**Records for processing:**
________________________

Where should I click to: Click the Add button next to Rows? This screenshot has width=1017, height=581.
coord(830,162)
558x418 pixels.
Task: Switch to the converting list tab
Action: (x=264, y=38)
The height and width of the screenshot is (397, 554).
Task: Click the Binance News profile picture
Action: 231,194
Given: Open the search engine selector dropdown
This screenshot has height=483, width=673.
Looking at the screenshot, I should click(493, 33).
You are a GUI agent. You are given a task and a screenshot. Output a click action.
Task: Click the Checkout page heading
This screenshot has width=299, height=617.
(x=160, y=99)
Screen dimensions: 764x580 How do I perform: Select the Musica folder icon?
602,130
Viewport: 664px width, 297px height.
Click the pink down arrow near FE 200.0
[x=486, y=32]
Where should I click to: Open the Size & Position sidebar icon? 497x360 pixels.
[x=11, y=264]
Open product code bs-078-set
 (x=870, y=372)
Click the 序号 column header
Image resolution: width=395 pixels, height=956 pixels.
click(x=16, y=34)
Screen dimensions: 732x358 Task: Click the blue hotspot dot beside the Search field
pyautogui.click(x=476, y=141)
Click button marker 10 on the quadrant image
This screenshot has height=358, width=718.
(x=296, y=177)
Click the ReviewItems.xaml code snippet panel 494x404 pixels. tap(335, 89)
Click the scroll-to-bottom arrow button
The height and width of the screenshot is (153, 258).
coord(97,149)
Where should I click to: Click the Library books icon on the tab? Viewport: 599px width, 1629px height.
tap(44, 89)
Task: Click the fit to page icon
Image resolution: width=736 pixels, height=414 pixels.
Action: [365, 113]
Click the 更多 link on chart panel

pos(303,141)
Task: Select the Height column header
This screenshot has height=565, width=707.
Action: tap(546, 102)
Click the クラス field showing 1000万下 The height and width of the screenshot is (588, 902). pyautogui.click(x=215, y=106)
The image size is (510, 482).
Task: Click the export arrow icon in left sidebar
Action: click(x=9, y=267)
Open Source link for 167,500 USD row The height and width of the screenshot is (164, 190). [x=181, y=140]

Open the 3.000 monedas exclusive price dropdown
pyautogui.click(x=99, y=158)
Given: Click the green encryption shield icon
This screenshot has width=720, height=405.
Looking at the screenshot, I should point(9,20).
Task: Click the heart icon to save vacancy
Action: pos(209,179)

________________________

**Action item:**
Give every line of the material that includes the string "page".

**Response:**
Task: Click the Checkout page heading
Task: Click the fit to page icon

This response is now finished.